When a line in the records contains the string "accomplish", copy that line.

• DATA SHOWN
____________________
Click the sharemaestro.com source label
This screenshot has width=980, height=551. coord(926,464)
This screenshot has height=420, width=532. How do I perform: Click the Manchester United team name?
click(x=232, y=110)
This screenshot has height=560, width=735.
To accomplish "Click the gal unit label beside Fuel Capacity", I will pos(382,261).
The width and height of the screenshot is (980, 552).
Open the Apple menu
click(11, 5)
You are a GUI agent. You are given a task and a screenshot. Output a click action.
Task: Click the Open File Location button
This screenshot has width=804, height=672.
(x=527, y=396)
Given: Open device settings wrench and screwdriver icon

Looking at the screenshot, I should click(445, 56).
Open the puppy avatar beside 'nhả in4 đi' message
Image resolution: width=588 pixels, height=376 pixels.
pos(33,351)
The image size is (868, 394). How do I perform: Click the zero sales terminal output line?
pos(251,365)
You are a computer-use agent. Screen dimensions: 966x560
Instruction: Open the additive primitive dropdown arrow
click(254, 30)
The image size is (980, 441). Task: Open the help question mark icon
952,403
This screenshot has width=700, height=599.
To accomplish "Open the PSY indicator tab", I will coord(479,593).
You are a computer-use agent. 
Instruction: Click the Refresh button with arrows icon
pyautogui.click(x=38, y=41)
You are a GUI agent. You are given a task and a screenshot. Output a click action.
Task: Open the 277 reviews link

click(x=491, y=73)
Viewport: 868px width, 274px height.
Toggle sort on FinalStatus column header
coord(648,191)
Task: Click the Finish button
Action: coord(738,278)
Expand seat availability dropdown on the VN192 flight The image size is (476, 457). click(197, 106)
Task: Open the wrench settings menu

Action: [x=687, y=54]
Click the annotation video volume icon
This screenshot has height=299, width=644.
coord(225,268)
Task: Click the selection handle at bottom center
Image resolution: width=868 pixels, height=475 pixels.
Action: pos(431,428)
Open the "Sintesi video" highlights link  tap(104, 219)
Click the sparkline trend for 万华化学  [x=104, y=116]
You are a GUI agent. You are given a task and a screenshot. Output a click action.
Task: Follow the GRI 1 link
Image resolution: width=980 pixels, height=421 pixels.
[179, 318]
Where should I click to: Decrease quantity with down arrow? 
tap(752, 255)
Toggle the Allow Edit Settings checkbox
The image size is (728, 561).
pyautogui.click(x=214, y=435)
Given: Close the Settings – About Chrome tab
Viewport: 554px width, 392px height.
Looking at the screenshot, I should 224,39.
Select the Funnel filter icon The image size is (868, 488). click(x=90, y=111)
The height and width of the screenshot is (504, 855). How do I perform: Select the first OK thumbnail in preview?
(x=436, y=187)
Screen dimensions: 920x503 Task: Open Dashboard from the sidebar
____________________
• ANSWER TO THE EXERCISE
To accomplish "Click the gal unit label beside Fuel Capacity", I will pos(382,261).
To accomplish "Open the PSY indicator tab", I will coord(479,593).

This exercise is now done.